Симон был счастлив, он и в самом деле чувствовал себя ответственным за Поль куда сильнее, чем за девочку в шестнадцать лет, хотя она была старше его на целых пятнадцать. Пребывая в состоянии непрерывного восхищения снисходительностью Поль и впервые в жизни ощутив объятия как дар, он считал необходимым бодрствовать, не смыкая глаз, он хотел заранее охранить ее от того зла, которое мог ей когда-нибудь причинить. Он бодрствовал, он стоял на страже, надеясь уберечь ее от своей собственной низости, от былых своих комедий, своих страхов, своих слабостей и беспричинных припадков скуки. Он сделает ее счастливой, он сам будет счастлив; с удивлением он обнаруживал, что ни разу еще не давал себе таких клятв даже в минуты самых блистательных своих побед. Утром они разыграли сцену лжепробуждения, притворно зевали друг перед другом, спокойно потягивались, сначала один, потом другой.

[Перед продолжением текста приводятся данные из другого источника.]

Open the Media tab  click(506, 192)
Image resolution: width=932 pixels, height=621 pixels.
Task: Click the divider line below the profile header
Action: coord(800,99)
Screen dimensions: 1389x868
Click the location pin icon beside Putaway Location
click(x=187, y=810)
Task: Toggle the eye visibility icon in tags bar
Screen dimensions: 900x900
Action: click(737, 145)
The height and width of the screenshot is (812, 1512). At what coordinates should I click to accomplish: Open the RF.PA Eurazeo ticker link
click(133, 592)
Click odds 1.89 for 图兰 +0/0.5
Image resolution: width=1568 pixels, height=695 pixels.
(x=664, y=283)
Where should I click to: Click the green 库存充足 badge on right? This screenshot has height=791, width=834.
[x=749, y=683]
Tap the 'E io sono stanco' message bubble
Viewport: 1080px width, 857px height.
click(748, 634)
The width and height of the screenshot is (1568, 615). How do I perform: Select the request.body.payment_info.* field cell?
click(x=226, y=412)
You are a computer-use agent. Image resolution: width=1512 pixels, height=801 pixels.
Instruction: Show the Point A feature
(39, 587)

Когда Симон поворачивался лицом к ней или приподымался на локте, Поль инстинктивно утыкалась в подушку, опасаясь его взгляда, этого первого взгляда новой близости, более банального и более решающего, чем любой жест. И когда она сама, потеряв терпение, начинала шевелиться в постели, Симон, прикрыв глаза, настораживался, удерживал дыхание, уже страшась потерять свое ночное счастье. Наконец ей удалось, застичь его врасплох — он глядел на нее, полусомкнув веки при слабом свете дня, пробивавшемся сквозь шторы, и она, лежа лицом к нему, застыла. Она чувствовала себя старой, уродливой, она пристально смотрела на него, желая, чтобы и он разглядел ее хорошенько и чтобы, по крайней мере, не возникло между ними неизбежной при пробуждении неловкости. Симон, все еще не подымая век, улыбнулся, пробормотал ее имя и придвинулся к ней, «Симон», — сказала она и замерла. Она надеялась, что можно еще превратить эту ночь в случайный каприз. Он положил голову ей на грудь, нежно поцеловал ее у сгиба локтя, в плечо, в щеку, прижал к себе. «Я мечтал о тебе, — произнес он, — теперь я буду мечтать только о тебе». Она обвила его обеими руками.